Check every line of the data below for the word "computer". Copy the ones that have it.

Stored items
_____
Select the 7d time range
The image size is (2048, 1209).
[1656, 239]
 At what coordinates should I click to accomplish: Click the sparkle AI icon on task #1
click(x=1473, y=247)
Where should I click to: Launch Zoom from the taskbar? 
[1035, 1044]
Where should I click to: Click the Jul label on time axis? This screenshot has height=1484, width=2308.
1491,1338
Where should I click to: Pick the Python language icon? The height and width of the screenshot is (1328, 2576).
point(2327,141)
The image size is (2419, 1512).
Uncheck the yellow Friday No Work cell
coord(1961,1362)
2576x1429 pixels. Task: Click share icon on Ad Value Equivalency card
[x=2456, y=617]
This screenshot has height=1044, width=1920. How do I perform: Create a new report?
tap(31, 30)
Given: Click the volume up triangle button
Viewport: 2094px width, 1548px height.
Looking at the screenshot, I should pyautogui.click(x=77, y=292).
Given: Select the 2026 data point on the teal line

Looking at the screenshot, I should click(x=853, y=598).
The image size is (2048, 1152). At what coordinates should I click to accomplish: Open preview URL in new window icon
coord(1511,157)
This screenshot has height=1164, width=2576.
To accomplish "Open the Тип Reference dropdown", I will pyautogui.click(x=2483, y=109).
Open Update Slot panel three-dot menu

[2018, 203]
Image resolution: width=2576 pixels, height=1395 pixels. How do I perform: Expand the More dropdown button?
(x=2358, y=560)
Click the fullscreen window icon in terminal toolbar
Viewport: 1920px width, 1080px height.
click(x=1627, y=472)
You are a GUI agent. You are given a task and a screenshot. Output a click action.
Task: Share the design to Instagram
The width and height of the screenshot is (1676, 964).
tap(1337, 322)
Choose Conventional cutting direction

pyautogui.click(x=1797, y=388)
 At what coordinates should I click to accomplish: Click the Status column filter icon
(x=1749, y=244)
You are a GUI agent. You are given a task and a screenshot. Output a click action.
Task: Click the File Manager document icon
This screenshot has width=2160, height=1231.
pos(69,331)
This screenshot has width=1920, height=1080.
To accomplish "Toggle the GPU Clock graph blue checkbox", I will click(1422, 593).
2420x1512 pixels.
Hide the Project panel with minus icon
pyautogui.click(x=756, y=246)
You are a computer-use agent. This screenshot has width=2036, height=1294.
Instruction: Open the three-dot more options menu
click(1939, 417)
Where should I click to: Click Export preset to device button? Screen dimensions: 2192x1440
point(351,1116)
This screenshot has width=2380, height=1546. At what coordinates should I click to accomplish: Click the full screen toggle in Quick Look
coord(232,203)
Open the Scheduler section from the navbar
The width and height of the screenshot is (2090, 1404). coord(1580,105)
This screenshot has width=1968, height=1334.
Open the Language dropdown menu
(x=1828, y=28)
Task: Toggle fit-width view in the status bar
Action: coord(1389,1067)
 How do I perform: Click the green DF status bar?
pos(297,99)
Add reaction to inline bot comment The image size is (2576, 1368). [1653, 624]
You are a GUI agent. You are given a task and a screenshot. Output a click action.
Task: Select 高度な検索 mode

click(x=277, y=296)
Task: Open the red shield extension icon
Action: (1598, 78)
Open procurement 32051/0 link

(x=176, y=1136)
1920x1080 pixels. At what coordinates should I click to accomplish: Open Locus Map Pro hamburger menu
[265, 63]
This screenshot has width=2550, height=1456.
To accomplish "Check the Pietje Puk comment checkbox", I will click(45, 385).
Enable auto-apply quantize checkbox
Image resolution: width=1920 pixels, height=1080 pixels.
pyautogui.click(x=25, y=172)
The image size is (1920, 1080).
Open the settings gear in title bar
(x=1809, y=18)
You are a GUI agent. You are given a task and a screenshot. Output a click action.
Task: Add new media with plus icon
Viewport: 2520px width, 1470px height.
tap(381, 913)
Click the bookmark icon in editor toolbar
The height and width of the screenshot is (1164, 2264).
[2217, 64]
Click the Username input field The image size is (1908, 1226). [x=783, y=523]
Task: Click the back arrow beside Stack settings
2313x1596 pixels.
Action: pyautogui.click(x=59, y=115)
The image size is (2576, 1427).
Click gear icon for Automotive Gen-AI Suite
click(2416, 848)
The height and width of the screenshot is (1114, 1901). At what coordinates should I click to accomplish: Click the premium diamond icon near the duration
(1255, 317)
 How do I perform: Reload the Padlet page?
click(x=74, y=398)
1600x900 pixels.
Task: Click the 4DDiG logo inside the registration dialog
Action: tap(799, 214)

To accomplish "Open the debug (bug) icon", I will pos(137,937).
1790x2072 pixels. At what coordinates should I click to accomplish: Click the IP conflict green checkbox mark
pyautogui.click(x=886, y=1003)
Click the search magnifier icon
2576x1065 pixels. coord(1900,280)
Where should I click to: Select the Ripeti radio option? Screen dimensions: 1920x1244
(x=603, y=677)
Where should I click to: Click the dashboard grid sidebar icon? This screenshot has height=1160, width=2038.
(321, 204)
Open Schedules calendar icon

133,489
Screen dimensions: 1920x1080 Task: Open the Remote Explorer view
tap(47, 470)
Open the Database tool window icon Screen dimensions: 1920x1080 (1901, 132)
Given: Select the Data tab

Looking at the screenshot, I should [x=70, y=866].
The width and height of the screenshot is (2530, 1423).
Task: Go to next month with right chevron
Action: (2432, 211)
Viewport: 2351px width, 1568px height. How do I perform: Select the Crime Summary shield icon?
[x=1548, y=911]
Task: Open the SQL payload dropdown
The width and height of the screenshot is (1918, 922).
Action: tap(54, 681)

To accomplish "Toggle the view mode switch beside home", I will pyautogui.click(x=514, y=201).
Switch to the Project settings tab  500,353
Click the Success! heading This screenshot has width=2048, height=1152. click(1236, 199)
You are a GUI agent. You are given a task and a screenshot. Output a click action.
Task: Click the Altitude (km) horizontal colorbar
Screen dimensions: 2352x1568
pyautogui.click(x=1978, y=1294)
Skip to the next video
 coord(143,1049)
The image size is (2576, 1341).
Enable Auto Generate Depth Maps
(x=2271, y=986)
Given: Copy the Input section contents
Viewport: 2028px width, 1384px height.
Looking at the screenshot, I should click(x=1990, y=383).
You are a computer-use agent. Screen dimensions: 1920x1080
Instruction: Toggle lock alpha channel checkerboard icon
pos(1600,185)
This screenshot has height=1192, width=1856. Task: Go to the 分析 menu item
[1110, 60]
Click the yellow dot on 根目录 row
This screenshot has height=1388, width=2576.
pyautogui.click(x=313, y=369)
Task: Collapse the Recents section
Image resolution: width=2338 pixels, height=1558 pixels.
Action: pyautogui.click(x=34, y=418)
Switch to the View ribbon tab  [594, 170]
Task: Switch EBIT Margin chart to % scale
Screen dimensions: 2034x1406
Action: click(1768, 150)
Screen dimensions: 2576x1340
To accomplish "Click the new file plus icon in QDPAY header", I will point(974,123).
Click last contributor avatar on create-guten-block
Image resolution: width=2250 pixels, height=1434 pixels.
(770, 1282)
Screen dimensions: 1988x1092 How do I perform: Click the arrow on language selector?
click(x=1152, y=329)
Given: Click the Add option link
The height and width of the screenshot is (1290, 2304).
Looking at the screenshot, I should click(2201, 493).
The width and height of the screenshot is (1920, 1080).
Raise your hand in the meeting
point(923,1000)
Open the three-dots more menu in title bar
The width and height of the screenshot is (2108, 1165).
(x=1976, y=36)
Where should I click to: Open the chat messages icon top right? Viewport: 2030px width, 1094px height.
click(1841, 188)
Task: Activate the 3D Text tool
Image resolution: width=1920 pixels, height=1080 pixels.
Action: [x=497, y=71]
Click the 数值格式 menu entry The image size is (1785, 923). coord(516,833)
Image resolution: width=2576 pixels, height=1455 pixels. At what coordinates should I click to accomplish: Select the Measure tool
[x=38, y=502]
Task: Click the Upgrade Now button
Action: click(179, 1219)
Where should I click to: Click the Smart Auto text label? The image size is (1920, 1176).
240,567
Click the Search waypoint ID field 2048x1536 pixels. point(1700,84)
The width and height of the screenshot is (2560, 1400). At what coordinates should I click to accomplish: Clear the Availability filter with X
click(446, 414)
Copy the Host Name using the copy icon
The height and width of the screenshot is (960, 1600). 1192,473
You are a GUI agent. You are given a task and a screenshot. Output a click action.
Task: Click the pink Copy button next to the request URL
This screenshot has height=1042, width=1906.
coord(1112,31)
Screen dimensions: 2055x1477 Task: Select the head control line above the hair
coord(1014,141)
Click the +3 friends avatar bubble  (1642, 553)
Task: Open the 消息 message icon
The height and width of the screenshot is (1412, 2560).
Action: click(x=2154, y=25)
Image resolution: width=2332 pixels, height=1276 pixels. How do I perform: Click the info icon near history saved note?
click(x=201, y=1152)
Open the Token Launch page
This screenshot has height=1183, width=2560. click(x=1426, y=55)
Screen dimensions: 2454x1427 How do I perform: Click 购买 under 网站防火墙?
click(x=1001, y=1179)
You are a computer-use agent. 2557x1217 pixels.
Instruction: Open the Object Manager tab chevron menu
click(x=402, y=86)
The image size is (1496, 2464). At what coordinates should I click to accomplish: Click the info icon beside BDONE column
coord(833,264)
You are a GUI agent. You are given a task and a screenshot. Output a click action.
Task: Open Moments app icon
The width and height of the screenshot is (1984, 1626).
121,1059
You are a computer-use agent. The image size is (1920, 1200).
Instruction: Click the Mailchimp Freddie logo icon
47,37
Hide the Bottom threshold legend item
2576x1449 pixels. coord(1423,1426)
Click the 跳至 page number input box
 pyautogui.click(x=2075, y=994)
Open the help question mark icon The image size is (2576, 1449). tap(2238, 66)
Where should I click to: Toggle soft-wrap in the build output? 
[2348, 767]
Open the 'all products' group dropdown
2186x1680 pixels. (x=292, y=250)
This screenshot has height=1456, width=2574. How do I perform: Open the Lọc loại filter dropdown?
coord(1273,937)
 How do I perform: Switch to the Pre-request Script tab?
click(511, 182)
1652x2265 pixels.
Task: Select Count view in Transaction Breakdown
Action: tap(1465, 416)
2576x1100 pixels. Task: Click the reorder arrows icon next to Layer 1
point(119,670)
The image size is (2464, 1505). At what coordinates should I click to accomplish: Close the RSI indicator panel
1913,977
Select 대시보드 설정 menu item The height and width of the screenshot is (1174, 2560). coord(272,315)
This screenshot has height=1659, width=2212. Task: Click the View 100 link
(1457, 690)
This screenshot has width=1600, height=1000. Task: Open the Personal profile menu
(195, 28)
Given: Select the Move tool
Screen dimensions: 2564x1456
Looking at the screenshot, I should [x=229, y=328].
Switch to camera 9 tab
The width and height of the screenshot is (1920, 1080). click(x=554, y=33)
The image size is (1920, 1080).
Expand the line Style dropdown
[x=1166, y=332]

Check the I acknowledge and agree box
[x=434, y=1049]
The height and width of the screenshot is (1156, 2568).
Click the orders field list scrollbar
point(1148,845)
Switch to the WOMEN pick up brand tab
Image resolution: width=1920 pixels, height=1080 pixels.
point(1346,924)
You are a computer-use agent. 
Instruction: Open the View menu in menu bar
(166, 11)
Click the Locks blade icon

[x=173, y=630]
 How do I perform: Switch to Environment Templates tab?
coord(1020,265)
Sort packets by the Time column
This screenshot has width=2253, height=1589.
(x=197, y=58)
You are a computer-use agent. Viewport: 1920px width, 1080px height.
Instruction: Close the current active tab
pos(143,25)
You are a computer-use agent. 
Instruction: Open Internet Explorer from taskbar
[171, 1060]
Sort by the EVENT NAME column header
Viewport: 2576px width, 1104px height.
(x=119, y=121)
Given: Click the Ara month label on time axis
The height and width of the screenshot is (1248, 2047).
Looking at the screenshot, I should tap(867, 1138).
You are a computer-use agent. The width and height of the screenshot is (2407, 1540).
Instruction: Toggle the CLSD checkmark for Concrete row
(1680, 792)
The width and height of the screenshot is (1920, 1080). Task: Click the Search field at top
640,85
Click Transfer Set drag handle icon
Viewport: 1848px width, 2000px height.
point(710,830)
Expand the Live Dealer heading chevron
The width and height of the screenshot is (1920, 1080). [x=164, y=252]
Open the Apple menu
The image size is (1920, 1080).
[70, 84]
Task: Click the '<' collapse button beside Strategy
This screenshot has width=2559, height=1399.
_____
**Response to the exercise**:
You are a computer-use agent. This screenshot has width=2036, height=1294.
You are a computer-use agent. Screen dimensions: 1920x1080
You are a computer-use agent. 2557x1217 pixels.
You are a computer-use agent. The image size is (1920, 1200).
You are a computer-use agent. 
You are a computer-use agent. Viewport: 1920px width, 1080px height.
You are a computer-use agent. 
You are a computer-use agent. The width and height of the screenshot is (2407, 1540).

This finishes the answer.